*GOAL OF THE EXERCISE*
Which lines run from the line with "Task: Click the" to the end of the entries? Write out exactly those, leaving out the pictures.

*INPUT MATERIAL*
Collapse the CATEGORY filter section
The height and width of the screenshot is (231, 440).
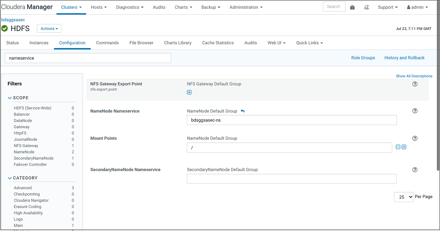pyautogui.click(x=10, y=178)
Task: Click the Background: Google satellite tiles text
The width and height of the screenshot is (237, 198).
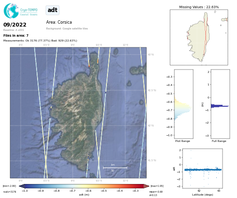Action: [x=67, y=28]
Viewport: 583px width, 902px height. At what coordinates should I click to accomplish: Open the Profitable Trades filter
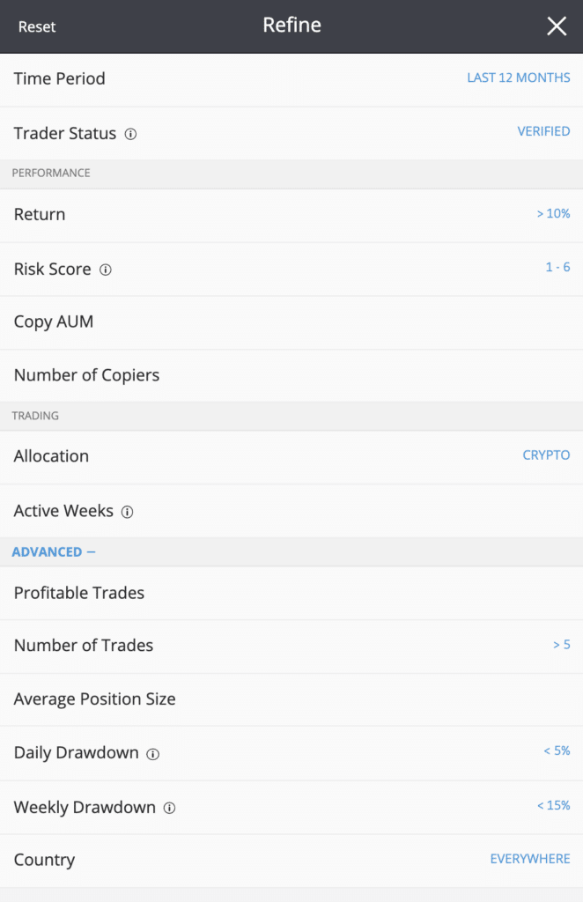pos(292,593)
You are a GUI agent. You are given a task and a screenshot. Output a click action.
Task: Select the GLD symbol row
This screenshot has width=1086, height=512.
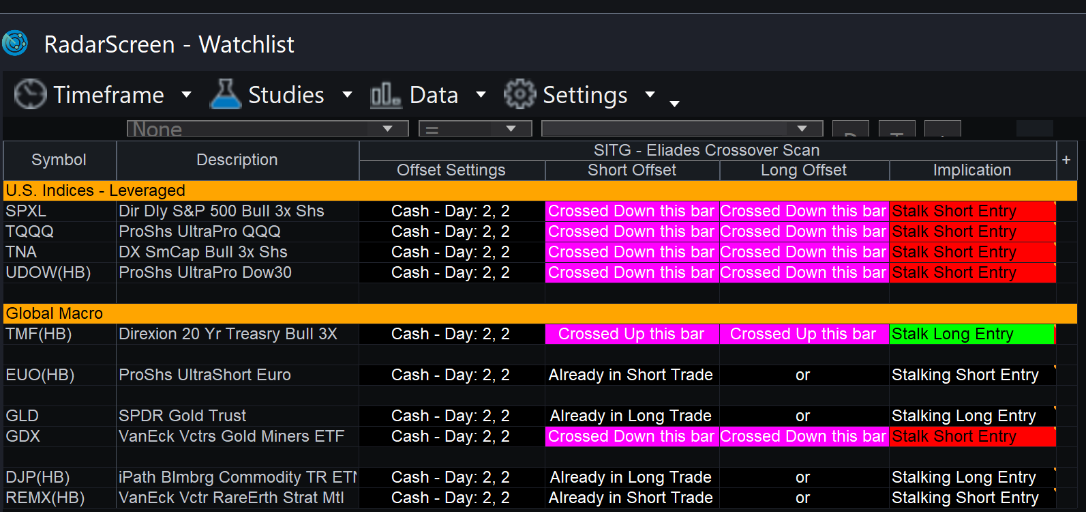[22, 416]
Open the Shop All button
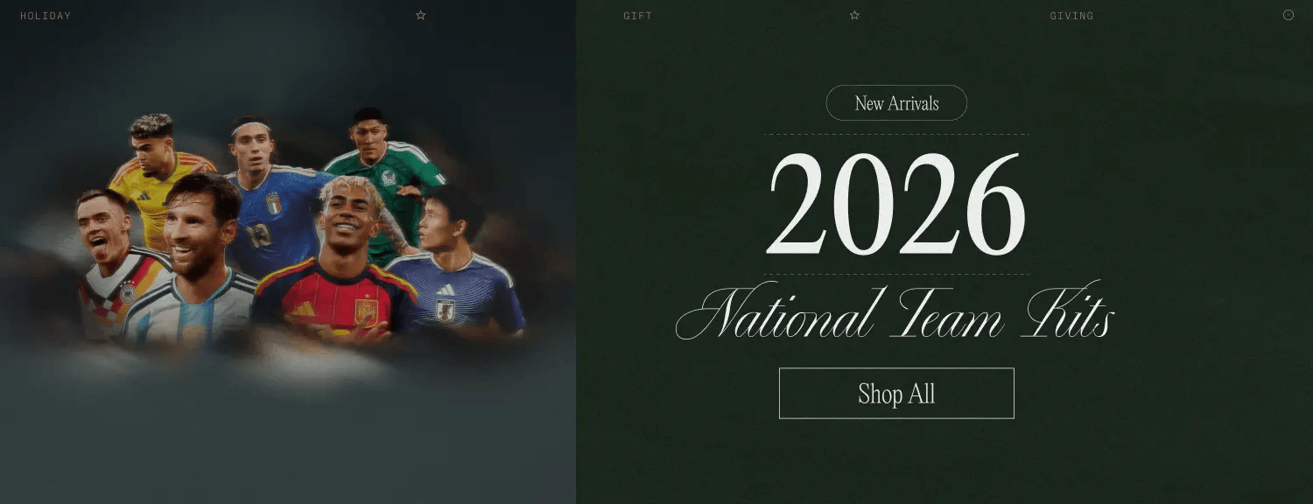Viewport: 1313px width, 504px height. click(x=896, y=393)
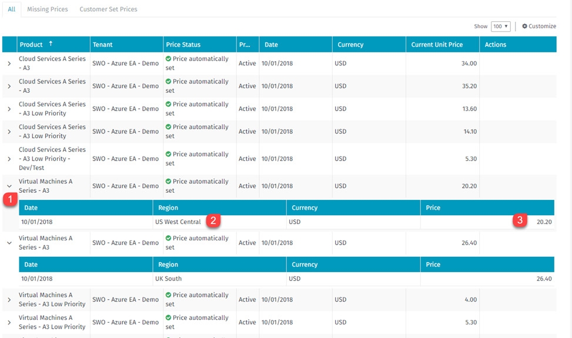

*EXERCISE RESULT*
Task: Click the Background: Google satellite tiles text
The width and height of the screenshot is (237, 198).
Action: [x=67, y=28]
Viewport: 583px width, 902px height. At what coordinates should I click to accomplish: Open the Profitable Trades filter
pos(292,593)
You are a GUI agent. You are given a task and a screenshot. Output a click action.
Task: Select the GLD symbol row
This screenshot has width=1086, height=512.
[22, 416]
Open the Shop All button
Viewport: 1313px width, 504px height. click(x=896, y=393)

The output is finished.